The CRPC-DB is a Discourse Bank for Portuguese annotated according to the Penn Discourse Treebank scheme (Prasad et al., 2008). The corpus is labeled for discourse relations (also referred to as rhetorical relations or coherence relations), such as cause and condition, that hold between two spans of text and contribute to ensure the overall cohesion and coherence. The scheme follows the principles of the PDTB 2.0 annotation proposal and the PDTB 3.0 sense hierarchy (Webber et al., 2016). The annotation is applied over 319 files of the PAROLE corpus, a subset of the Reference Corpus of Contemporary Portuguese (CRPC) (Généreux et al., 2012). The files are newspaper, fiction and didactic/scientific texts.
The relation is considered Explicit when there is an overt connective that denotes the meaning of the relation. Connectives include (single or multi word) conjunctions, prepositions and adverbs. The discourse relation may be lexically expressed by elements that do not fall into the category of connectives. In these cases, we follow PDTB and consider that these are alternative lexicalizations (AltLex) such as "a razão é que", "um exemplo disso é’. When no connective or alternative lexicalization is found, the relation is considered Implicit and the annotator has to supply a connective that could occur in that context.
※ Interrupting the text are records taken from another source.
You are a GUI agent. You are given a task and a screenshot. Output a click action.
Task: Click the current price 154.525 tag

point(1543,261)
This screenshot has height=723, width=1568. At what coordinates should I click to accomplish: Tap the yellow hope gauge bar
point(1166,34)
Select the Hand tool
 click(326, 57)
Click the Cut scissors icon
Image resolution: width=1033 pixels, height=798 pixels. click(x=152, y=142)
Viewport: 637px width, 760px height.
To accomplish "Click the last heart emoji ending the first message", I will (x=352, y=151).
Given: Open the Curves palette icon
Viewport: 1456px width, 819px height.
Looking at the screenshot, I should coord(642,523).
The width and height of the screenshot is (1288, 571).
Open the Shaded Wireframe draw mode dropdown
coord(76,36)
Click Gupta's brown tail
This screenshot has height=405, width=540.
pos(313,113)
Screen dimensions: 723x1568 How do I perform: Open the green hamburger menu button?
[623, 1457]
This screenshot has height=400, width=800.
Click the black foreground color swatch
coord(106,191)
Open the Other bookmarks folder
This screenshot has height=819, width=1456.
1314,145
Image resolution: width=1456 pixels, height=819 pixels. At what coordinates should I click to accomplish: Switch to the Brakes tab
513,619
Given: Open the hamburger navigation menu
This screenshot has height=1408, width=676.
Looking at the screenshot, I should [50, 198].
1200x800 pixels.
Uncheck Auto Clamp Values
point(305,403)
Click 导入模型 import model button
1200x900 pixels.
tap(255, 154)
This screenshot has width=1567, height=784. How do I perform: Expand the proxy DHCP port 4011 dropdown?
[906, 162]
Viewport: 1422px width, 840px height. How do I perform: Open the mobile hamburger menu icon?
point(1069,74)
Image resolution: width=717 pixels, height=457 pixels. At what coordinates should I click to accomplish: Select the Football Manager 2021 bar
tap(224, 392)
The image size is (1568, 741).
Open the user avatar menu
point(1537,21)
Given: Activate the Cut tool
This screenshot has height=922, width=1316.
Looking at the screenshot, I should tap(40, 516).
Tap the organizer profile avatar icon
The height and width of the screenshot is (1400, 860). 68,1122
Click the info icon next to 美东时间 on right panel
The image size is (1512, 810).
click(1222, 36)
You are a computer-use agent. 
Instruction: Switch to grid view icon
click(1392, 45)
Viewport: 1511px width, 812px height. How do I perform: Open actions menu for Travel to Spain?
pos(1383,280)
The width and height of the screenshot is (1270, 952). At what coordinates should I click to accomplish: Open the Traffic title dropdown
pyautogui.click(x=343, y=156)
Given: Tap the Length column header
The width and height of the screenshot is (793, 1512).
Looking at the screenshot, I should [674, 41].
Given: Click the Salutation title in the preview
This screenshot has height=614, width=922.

EntRel is used when an Entity relation holds between sentences (the second argument gives more information about an entity referred to in the first argument) and NoRel when there is no visible relation. For each relation of the type Explicit, Implicit and AltLex, a sense is provided, out of the 3-level set of senses of the PDTB3. The set of senses is divided in 4 top-level senses: Temporal, Contingency,Comparison and Expansion.
References
Généreux, M., Hendrickx, I., and Mendes, A. (2012). Introducing the reference corpus of contemporary portuguese on-line. In Nicoletta Calzolari, et al., editors, LREC’2012 – Eighth International Conference on Language Resources and Evaluation, pages 2237–2244, Istanbul,Turkey, May. European Language Resources Association (ELRA).
Prasad, R., Dinesh, N., Lee, A., Miltsakaki, E., Robaldo, L., Joshi, A. K., and Webber, B. L. (2008). The Penn Discourse Treebank 2.0. In LREC2008.
Webber, B., Prasad, R., Lee, A., and Joshi, A. (2016). A discourse-annotated corpus of conjoined VPs. In Proceedings of the 10th Linguistics Annotation Workshop, pages 22–31.